• **Problem details**: Copy out, unchanged, the stretch of the records below from the line containing "At what coordinates should I click to accomplish: Select" through the line containing "Action: pos(558,219)", including both of those lines.

• **Records for this task**:

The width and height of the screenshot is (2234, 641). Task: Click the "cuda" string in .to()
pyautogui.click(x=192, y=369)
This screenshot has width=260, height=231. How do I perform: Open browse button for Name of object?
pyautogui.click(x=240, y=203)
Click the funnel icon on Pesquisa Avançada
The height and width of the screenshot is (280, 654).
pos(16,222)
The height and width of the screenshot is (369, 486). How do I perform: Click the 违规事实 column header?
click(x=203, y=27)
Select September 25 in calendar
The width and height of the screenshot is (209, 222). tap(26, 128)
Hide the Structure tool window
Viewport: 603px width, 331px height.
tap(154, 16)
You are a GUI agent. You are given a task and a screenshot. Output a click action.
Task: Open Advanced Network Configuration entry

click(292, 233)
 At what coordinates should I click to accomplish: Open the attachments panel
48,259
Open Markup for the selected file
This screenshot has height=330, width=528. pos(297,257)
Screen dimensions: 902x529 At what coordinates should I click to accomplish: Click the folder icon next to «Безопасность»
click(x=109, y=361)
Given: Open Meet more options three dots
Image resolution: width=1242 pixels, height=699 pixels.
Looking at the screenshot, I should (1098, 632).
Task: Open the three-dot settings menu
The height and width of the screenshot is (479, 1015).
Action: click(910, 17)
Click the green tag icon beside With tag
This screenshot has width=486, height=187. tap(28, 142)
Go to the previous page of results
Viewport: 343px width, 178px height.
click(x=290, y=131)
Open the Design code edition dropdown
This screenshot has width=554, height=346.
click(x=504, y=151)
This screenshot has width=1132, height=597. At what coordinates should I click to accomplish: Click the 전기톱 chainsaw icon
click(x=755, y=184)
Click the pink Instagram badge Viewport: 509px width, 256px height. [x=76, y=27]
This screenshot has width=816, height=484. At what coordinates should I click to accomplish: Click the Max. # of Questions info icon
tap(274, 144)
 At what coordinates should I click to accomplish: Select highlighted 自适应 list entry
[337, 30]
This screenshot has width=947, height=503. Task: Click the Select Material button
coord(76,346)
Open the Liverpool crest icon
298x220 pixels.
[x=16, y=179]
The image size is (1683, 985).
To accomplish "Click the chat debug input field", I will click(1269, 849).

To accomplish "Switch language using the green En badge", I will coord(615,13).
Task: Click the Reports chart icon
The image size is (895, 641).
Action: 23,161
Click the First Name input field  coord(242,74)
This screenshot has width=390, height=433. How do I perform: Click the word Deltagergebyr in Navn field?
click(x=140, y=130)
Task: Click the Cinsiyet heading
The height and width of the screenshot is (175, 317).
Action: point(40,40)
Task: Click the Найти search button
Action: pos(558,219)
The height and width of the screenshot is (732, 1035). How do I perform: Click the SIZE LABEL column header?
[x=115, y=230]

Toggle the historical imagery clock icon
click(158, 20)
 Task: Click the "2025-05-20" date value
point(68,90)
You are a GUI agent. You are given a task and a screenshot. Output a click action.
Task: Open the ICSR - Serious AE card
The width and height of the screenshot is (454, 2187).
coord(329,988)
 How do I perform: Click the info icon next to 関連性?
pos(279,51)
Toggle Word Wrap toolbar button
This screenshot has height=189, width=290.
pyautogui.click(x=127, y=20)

• **Response to this exercise**:
 At what coordinates should I click to accomplish: Select highlighted 自适应 list entry
[337, 30]
This screenshot has width=947, height=503. Task: Click the Select Material button
coord(76,346)
Open the Liverpool crest icon
298x220 pixels.
[x=16, y=179]
The image size is (1683, 985).
To accomplish "Click the chat debug input field", I will click(1269, 849).

To accomplish "Switch language using the green En badge", I will coord(615,13).
Task: Click the Reports chart icon
The image size is (895, 641).
Action: 23,161
Click the First Name input field  coord(242,74)
This screenshot has width=390, height=433. How do I perform: Click the word Deltagergebyr in Navn field?
click(x=140, y=130)
Task: Click the Cinsiyet heading
The height and width of the screenshot is (175, 317).
Action: point(40,40)
Task: Click the Найти search button
Action: pos(558,219)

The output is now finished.